*GIVEN RECORDS*.
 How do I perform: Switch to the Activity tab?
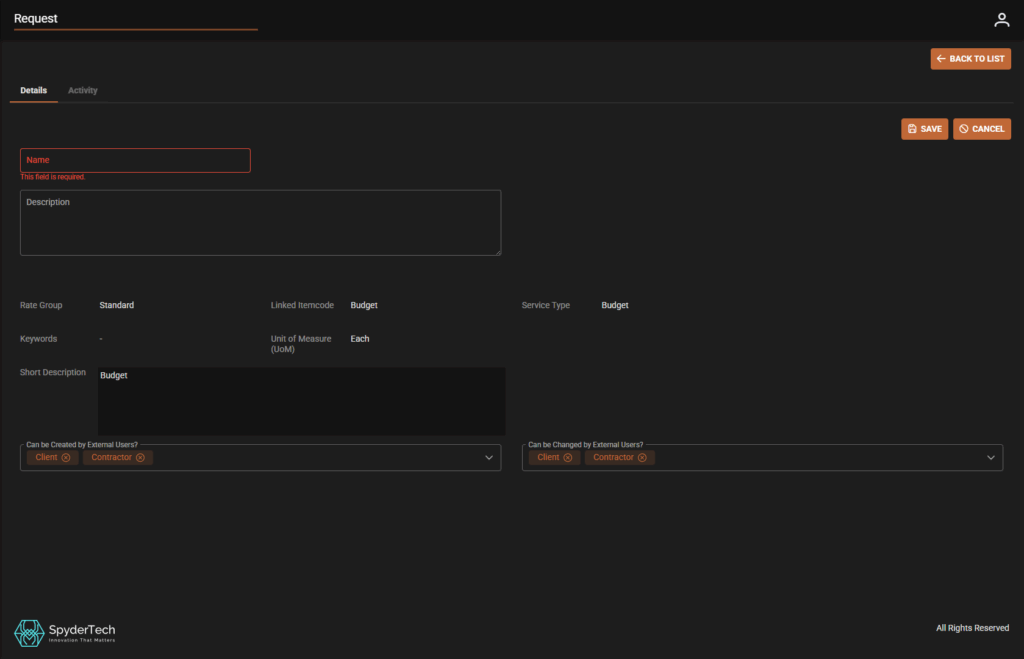(x=83, y=91)
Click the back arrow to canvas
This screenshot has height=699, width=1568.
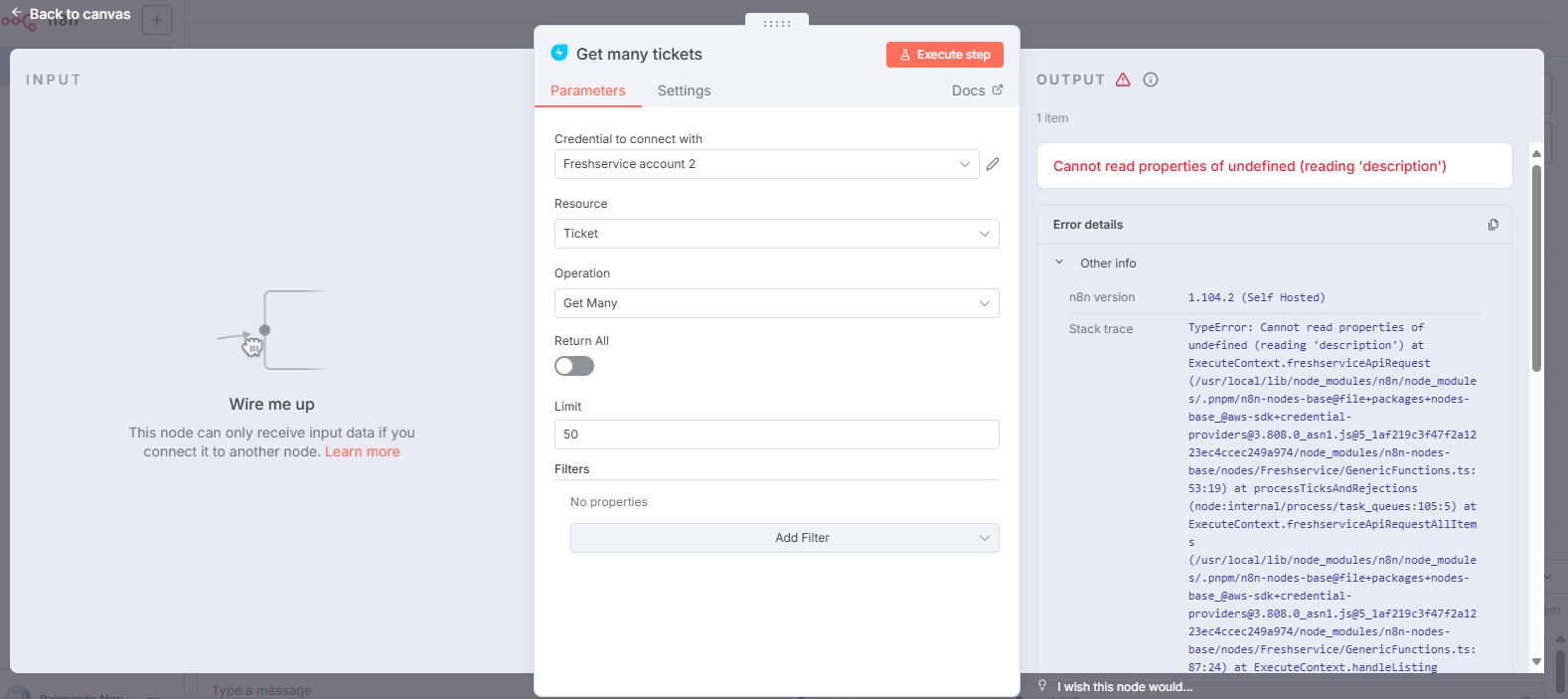click(x=17, y=13)
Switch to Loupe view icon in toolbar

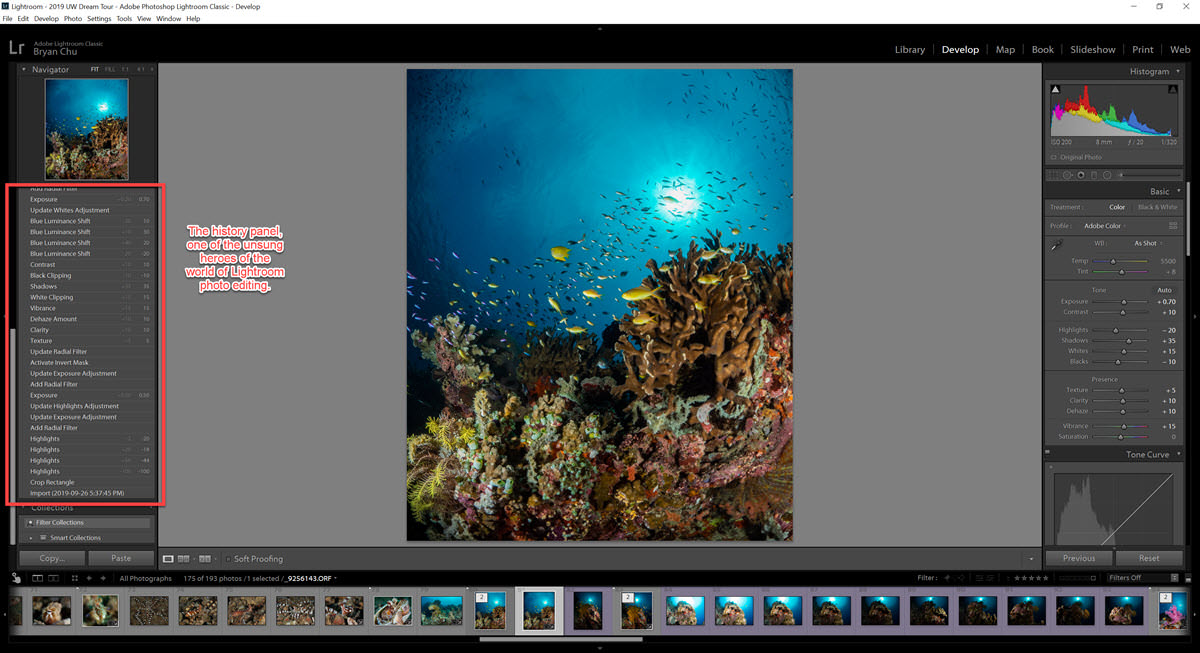[168, 559]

*PROMPT*. Everything in the material above should be reproduced exactly, except the pictures.

*THE ANSWER*.
 How do I perform: Switch to the Activity tab?
(x=83, y=91)
Click the back arrow to canvas
This screenshot has height=699, width=1568.
click(x=17, y=13)
Switch to Loupe view icon in toolbar

[168, 559]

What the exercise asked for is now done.